GDC rescinds award to Nolan Bushnell

I’m glad I stopped going to GDC after it changed its name from CGDC. It looks as if we’re going to have to launch a new conference for game designers who actually value gamedev history one of these days. Corporatization and subsequent SJW infestation have completely ruined something that used to be the highlight of my year back in the day.

The Game Developer’s Conference (GDC) announced that it would be honoring Nolan Bushnell, the co-founder of Atari, with its Pioneer Award.

Brianna Wu took to Twitter to disagree.

What followed was the #NotNolan campaign and a quick article in The Verge that would result in the GDC rescinding the award the very next day, instead choosing to honor “the pioneering and unheard voices of the past.”

I conducted my own research into the situation. I talked to several women who worked with Nolan Bushnell back in the 1970s. I talked with a man who has researched Atari for decades and wrote an 800 page book on the history of the company. I talked with Allan Alcorn, the engineer who designed Pong. They all provide a story much different to the one currently reported on by the press.

Several hours after Brianna Wu’s tweets, Elizabeth Sampat, who bills herself as a game designer and activist, posted the first of the #NotNolan tweets. Two minutes later, Jennifer Scheurle, another game designer and activist, followed it up with her own tweet. The #NotNolan campaign had begun.

The early stage of the #NotNolan campaign consisted of a total of 26 tweets sent out by 18 accounts.
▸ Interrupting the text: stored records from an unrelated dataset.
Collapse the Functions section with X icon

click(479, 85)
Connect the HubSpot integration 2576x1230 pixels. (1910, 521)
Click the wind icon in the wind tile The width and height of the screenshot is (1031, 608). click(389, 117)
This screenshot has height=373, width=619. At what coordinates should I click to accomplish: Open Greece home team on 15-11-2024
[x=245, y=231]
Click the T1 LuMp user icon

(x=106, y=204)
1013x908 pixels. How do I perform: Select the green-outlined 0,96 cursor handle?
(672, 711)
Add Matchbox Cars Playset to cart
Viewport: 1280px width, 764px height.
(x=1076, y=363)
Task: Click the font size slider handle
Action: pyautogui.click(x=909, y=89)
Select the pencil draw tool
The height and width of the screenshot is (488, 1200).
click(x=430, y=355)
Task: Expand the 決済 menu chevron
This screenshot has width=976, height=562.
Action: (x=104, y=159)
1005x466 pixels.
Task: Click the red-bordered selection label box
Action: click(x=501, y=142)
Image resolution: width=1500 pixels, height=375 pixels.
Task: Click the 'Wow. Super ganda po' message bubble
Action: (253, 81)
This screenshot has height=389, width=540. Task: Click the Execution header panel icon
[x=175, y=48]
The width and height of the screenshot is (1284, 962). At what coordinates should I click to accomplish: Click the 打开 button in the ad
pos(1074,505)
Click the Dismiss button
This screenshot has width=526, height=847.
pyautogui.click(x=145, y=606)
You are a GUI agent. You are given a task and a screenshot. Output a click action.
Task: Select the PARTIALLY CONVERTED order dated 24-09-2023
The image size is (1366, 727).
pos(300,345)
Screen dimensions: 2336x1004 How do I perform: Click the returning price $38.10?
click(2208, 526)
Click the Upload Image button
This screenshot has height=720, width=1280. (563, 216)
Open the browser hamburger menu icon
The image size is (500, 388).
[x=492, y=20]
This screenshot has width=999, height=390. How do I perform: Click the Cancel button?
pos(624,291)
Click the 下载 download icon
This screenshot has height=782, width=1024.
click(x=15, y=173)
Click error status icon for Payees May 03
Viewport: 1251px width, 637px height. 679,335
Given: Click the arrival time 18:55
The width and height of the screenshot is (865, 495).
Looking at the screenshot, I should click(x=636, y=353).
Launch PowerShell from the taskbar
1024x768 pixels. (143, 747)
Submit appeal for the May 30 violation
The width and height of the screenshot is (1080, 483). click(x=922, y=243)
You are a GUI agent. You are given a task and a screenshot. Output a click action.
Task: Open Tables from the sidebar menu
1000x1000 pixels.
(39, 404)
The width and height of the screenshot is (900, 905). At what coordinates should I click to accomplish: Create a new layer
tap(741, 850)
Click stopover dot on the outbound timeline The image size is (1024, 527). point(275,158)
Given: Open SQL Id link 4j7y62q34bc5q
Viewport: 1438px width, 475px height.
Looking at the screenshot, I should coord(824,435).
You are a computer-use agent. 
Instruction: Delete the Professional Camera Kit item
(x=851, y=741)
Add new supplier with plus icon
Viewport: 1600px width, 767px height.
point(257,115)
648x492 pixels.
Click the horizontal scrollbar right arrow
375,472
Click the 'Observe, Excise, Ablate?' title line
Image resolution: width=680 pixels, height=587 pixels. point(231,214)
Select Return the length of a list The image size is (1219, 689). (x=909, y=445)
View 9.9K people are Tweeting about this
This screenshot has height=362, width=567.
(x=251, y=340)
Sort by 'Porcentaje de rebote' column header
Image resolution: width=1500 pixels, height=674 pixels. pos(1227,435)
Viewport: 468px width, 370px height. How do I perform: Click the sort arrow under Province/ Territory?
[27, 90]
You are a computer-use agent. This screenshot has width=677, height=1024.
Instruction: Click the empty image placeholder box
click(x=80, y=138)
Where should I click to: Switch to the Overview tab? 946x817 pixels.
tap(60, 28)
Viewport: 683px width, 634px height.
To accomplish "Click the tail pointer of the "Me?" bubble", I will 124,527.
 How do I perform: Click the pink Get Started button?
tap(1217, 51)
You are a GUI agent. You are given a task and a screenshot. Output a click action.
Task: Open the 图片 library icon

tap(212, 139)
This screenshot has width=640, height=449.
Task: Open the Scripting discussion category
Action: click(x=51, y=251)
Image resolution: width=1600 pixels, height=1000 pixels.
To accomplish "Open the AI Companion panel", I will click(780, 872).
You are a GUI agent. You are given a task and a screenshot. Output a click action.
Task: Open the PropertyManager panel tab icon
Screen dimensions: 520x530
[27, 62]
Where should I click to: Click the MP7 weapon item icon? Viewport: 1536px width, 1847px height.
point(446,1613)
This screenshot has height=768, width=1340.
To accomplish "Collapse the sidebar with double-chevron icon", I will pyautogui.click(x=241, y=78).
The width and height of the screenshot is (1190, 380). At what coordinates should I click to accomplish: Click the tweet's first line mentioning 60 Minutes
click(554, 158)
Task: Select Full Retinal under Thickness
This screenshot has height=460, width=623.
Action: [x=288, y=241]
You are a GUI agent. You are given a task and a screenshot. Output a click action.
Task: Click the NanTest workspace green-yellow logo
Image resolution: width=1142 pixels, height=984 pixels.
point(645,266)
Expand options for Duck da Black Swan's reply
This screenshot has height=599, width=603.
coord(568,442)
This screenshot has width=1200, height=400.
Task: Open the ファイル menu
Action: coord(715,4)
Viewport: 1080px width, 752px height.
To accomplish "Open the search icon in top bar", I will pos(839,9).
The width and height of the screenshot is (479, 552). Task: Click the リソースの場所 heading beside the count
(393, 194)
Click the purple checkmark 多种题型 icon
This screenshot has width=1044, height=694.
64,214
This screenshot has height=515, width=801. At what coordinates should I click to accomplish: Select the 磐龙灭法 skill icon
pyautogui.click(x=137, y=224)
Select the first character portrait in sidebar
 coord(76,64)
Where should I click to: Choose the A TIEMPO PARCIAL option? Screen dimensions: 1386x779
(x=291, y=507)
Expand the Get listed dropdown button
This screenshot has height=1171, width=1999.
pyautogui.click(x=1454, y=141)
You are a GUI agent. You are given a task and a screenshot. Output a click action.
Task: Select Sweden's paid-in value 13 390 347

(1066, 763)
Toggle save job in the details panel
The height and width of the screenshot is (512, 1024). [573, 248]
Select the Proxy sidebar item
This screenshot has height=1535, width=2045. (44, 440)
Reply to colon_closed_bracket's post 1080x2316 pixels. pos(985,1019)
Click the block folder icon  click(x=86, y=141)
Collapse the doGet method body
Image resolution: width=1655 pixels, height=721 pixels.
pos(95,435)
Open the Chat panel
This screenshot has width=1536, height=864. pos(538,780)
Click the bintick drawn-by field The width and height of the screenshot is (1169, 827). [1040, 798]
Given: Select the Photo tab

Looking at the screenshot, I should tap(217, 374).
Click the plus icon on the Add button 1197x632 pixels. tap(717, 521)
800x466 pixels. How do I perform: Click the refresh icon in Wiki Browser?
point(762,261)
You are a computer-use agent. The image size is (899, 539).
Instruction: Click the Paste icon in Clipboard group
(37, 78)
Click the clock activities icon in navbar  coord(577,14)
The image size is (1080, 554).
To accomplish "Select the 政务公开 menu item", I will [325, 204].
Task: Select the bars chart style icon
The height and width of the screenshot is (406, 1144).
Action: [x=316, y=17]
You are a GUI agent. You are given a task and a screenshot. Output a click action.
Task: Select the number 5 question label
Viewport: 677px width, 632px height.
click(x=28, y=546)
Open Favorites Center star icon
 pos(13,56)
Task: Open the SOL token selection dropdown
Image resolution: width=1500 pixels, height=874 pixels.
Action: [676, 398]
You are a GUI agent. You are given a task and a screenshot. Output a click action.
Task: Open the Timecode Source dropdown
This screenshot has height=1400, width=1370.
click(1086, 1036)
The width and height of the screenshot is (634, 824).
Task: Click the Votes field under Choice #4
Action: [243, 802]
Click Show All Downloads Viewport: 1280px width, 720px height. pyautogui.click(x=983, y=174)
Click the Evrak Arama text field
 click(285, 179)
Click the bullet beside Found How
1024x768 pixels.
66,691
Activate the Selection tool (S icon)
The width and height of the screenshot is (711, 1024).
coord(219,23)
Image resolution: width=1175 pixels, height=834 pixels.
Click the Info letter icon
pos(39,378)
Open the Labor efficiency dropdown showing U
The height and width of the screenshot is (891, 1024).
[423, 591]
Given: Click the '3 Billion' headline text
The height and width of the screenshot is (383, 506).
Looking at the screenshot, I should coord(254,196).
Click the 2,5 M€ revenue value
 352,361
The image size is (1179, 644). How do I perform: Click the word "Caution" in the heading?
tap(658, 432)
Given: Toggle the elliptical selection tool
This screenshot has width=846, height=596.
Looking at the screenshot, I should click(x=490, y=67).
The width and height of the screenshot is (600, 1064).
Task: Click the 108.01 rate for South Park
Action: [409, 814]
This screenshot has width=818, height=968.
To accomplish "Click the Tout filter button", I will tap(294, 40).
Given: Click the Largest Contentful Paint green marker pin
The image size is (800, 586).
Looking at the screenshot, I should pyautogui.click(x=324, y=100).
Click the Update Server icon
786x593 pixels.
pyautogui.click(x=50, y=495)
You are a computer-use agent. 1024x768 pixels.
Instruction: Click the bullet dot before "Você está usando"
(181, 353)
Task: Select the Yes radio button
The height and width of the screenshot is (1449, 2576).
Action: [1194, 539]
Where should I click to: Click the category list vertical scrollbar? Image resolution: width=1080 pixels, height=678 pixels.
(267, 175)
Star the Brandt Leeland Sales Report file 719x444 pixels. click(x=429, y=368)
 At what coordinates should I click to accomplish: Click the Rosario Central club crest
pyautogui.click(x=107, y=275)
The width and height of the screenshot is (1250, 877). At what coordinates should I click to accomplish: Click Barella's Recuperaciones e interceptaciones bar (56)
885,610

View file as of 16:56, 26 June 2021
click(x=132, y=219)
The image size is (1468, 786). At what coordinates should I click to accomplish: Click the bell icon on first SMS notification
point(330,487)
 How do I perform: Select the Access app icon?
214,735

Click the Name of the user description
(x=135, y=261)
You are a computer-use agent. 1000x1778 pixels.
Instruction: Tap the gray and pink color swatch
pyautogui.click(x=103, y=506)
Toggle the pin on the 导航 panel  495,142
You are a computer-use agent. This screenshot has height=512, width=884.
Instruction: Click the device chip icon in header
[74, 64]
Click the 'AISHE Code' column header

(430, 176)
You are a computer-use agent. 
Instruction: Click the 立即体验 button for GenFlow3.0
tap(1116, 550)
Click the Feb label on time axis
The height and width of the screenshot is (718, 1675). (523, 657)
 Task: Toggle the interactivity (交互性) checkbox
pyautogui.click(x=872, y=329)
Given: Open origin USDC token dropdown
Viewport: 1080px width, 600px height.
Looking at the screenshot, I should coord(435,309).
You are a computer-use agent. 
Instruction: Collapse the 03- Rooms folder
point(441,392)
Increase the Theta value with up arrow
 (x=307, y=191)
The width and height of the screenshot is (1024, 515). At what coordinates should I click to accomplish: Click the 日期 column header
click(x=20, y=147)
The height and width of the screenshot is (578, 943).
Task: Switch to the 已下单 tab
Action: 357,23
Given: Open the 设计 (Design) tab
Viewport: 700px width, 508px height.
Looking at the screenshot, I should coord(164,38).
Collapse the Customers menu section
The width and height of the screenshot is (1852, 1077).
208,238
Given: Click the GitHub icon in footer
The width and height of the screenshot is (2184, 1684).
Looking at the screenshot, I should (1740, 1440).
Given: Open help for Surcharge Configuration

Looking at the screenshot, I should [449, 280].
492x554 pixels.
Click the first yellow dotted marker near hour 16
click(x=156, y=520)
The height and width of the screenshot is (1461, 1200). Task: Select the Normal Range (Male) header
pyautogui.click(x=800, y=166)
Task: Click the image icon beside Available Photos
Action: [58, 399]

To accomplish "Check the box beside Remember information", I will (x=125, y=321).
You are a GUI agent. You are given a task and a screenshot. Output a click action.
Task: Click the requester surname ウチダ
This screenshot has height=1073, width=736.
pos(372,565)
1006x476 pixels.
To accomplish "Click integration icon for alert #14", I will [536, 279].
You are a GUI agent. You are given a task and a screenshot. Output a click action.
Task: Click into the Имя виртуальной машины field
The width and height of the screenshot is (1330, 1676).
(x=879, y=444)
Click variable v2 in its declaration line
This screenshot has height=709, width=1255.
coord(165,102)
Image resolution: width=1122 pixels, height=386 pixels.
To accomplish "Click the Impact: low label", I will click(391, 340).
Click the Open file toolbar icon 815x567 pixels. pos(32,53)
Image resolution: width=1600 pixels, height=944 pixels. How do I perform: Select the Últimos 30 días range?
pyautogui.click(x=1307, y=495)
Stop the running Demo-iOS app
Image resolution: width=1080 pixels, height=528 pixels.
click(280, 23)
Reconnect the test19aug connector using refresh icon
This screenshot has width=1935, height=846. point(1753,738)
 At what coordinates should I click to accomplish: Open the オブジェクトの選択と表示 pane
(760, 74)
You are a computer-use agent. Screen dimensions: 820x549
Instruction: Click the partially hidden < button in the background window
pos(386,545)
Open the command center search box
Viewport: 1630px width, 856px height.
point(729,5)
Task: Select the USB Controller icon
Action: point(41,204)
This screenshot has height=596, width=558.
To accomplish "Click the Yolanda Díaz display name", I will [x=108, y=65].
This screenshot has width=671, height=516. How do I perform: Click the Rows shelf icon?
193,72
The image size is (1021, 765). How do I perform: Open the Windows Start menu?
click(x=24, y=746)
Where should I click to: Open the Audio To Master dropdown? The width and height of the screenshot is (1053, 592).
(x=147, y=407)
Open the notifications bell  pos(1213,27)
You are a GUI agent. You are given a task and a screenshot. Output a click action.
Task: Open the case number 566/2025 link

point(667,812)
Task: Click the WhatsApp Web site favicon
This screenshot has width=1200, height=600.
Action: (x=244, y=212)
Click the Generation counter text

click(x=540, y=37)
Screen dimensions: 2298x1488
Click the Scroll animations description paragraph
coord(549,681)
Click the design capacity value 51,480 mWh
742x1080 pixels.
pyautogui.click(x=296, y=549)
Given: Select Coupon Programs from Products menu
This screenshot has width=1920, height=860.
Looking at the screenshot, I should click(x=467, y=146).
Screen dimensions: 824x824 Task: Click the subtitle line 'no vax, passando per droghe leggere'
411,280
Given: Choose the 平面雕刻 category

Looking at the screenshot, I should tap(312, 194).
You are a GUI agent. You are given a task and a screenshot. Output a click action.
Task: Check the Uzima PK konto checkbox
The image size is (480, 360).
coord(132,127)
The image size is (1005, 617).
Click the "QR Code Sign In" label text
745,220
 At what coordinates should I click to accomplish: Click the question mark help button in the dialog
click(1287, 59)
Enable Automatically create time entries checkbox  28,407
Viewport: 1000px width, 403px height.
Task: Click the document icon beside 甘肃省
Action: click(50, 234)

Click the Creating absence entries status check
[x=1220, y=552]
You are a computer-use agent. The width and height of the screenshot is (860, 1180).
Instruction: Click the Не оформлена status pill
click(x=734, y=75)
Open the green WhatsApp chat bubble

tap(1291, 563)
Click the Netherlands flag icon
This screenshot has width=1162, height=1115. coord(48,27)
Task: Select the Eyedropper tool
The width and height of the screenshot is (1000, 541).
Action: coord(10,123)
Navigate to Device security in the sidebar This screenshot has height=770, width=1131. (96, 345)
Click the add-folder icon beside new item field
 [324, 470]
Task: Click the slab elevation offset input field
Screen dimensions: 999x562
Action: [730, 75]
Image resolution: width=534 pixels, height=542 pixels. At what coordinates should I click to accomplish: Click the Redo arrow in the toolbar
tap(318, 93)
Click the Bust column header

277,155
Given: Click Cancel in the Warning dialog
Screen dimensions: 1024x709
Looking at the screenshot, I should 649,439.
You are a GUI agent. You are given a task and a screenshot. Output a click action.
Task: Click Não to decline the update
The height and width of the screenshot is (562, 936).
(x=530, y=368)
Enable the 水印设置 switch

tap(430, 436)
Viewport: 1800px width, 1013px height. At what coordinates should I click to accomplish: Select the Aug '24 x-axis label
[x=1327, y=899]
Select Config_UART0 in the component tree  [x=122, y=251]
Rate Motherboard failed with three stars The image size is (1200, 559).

Several of these accounts are listed as game developers, including a developer from Bungie, one from Blizzard, and one from id Software. These 26 tweets received a cumulative total of 221 retweets and 645 likes — and likely fewer than that when The Verge wrote about them, as I’m counting them several days later.

In the article, the writer cited the examples of sexist behavior that Brianna Wu claimed, as well as some of the 26 tweets that comprised the NotNolan twitter campaign. It concluded, “Although many industries, from Hollywood to media, have had their ‘me too’ moments highlighting the predatory or sexist behavior of prominent men, video games has not” [sic] — and here she cites as evidence a post on the Patreon account of Elizabeth Sampat lamenting the lack of a MeToo moment in the video game industry. The GDC is quoted at the end saying they had not known about Bushnell’s behavior, but “will look at these more closely.”

The Verge article was posted at 8:46pm that night. On the next day, at 11:20am, the GDC rescinded the Pioneer award from Nolan Bushnell.

Unbelieveable. Literally Wu (real name John Flynt) has really become a cancerous, self-promoting little wart on the backside of the game industry. A microscopic and insignificant freakshow, but an increasingly irritating one.

I’d like to see game developers and game designers start boycotting GDC over this. I would, except I already stopped attending because it had become too commercial and too crowded.